A memória, terra imprevisível, é revolvida de tempos em tempos. Em sua reclusão, Lena tenta montar um quebra-cabeça com os retratos antigos que revê. Recompõe a partir daí histórias paralelas, trazendo de volta lembranças do colégio, os amigos, os colegas de redação, os familiares, os irmãos dela na luta contra a ditadura, enfim, tudo é remexido.
Ao final deste lindo romance cheio de esconderijos, tais como a mente da personagem, descobre-se a decisão: “Deu as costas para a casa, sólida e ensolarada. Pendurou a sacola no ombro e, mancando ligeiramente, caminhou em direção ao automóvel que a levaria para o aeroporto. Tão simples, tão fácil, o coração continua, cutum-cutum-cutum-cutum, é só a gente ver onde pisa, cutum-cutum-cutum-cutum, e saber aonde quer chegar”.

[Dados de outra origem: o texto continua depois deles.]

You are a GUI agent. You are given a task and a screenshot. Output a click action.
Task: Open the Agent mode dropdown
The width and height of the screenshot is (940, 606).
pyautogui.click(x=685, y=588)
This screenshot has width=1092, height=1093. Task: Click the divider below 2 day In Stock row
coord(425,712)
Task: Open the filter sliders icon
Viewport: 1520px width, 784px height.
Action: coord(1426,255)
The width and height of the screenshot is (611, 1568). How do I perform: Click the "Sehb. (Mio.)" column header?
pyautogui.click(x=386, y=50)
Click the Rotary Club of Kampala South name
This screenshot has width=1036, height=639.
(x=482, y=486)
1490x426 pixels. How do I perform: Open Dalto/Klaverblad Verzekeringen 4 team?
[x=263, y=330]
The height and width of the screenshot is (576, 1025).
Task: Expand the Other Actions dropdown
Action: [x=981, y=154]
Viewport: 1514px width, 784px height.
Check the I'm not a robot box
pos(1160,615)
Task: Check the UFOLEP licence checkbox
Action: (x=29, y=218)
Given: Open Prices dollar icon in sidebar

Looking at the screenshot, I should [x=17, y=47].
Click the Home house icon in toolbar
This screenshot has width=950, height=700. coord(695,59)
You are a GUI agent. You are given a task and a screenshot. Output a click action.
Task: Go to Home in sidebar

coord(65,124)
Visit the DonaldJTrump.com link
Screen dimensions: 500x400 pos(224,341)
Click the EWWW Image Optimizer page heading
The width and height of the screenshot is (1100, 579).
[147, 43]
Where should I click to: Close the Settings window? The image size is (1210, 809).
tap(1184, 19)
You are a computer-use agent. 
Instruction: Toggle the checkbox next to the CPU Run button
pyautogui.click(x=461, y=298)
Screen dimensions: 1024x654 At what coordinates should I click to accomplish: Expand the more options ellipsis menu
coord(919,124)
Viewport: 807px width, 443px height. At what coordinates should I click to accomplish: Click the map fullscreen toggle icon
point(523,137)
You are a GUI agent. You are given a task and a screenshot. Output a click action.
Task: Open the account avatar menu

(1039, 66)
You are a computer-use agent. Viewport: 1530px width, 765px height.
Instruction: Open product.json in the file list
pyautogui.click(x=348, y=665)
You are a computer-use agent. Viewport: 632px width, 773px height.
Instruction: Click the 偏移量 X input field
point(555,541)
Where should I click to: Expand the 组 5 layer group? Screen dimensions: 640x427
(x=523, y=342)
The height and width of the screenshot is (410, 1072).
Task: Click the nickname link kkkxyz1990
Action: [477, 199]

Os caminhos da boa ficção são imponderáveis como esta partida de Lena rumo ao desconhecido, assim como toda a história contada em “Tropical sol da liberdade”. O zanzado das formigas iniciou uma caminhada que retrocedeu aos tempos da ditadura, de volta a um Brasil jamais esquecido; a memória viva do passado em contraste com o presente esfacelado na cabeça confusa de Lena parece dizer: perde-se facilmente a lembrança suave dos ventos bons, mas as memórias ardidas são intensas. E é a partir delas que tudo o mais se recompõe.